Ozu fait partie de ces cinéastes qui ont toujours attiré le public, même s’il a été découvert sur le tard en France, qu’à partir de la fin des années 1970, bien après sa disparition. Depuis, sa notoriété ne fait qu’augmenter et il demeure aujourd’hui, avec Kurosawa, le cinéaste japonais le plus connu et le mieux aimé. Nous travaillons l’œuvre d’Ozu depuis 15 ans et nous n’avons jamais fait de telles entrées. Plusieurs vecteurs ont certainement contribué : le fait de proposer dix chefs-d’œuvre représentatifs de sa carrière, dans de sublimes versions restaurées 2K et 4K, dans des qualités d’image et de son jamais vus auparavant ; la découverte d’un nouveau cinéma japonais contemporain, qui donne envie de se pencher sur les œuvres du passé ; la manifestation Japonisme, etc. Enfin, surtout, les spectateurs d’aujourd’hui, toutes générations confondues, se sentent bien dans l’univers d’Ozu, veulent retrouver cette famille, ses personnages, de films en films, un peu à la manière d’une série dont on suit tous les épisodes.
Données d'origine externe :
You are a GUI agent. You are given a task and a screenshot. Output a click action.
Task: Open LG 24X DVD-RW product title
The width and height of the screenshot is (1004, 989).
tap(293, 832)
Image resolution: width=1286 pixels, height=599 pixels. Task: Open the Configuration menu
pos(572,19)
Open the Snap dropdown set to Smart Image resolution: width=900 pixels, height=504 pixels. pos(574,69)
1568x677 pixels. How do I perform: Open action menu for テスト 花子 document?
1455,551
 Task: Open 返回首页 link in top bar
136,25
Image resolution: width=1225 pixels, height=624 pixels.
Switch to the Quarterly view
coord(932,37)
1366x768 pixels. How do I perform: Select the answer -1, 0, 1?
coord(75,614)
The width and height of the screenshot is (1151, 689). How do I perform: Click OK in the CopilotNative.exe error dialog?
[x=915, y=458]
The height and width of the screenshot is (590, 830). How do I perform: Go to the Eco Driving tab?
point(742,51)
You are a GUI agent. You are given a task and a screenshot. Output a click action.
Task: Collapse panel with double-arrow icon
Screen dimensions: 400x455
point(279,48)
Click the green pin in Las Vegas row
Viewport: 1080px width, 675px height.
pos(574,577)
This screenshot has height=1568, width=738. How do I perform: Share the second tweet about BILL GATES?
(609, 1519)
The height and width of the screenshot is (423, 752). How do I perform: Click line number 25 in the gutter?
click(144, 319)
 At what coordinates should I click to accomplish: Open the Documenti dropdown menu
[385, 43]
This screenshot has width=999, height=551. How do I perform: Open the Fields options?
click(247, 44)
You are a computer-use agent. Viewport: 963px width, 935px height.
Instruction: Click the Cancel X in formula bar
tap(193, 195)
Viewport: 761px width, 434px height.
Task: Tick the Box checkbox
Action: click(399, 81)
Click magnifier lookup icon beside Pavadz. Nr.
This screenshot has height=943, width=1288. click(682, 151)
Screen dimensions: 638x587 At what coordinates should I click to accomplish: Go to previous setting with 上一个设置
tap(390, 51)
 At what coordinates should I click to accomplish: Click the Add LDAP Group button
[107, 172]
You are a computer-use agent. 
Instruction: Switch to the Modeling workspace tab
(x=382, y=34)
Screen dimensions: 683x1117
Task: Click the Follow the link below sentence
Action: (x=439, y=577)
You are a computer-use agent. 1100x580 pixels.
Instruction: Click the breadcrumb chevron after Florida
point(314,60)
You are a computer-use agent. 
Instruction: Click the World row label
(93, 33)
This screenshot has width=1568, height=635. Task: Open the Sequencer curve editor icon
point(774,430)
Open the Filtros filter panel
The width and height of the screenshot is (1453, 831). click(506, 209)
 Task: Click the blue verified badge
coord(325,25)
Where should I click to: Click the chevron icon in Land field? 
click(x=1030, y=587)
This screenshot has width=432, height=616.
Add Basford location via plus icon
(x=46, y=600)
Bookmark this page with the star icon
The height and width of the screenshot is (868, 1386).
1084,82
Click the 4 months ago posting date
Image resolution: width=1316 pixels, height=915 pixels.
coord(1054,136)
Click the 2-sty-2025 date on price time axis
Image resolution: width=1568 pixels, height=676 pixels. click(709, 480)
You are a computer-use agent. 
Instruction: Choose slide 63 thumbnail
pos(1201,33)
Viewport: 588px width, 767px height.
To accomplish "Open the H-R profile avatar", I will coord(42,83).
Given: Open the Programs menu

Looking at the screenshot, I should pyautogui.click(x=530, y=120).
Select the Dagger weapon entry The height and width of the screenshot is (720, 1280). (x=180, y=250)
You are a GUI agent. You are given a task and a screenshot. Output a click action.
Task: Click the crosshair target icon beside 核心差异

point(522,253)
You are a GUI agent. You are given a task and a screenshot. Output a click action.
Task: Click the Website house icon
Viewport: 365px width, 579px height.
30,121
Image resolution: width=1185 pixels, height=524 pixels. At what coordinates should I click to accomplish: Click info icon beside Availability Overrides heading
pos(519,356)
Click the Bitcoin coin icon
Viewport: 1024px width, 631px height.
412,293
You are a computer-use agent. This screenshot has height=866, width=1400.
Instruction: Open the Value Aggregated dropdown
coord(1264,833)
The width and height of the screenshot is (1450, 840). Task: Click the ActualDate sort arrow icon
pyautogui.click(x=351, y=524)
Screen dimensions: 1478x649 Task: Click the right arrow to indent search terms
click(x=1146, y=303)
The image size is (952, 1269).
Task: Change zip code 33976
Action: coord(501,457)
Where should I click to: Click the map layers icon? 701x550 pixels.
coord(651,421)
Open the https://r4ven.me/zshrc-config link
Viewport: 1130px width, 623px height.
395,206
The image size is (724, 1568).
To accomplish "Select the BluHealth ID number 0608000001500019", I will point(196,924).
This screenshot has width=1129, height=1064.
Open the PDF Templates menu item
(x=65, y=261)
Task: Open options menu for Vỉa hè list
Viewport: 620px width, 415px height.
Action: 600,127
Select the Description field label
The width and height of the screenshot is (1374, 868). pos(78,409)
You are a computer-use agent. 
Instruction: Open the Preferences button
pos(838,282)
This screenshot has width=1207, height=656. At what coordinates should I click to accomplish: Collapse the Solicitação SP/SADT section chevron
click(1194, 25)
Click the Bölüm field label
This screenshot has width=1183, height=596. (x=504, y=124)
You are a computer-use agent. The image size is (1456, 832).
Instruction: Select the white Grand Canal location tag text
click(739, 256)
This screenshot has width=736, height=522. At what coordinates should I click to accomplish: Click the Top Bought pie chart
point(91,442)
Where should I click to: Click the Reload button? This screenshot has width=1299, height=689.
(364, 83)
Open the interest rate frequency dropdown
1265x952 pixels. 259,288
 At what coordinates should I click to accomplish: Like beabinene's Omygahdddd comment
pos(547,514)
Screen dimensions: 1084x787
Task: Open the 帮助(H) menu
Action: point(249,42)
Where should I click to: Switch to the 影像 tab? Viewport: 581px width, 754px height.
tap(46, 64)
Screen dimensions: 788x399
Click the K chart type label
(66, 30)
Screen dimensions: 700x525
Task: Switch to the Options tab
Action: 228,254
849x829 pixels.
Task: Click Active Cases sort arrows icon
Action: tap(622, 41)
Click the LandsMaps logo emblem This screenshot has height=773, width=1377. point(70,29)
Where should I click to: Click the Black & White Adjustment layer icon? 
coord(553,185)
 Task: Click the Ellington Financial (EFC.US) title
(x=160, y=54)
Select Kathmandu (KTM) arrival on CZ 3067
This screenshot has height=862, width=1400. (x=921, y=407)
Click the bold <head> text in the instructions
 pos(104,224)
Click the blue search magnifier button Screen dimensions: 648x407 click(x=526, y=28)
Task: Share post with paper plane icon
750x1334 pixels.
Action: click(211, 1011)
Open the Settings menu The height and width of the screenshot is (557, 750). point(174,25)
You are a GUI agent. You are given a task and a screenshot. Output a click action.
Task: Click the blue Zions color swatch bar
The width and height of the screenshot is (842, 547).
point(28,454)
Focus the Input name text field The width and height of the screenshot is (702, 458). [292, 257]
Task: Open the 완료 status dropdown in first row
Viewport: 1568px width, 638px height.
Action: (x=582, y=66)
Ozu est peut-être le précurseur des fictions audiovisuelles.
Ce succès est aussi dû à un formidable public, qui a une vraie appétence cinéphile, mais aussi un réseau de salles art et essai, petites, moyennes et grandes villes qui fait un travail remarquable à l’année. Même si l'on sent que tout cela est fragile, et que nous restons sidérés que cette sortie événement de l’été n’ait pas été programmée dans de grandes agglomérations comme Toulouse, Nantes, Rennes ou Nancy ! Mais, La rétrospective Ozu reviendra l’été prochain, telle une seconde chance et de nouveaux spectateurs à séduire, encore et toujours !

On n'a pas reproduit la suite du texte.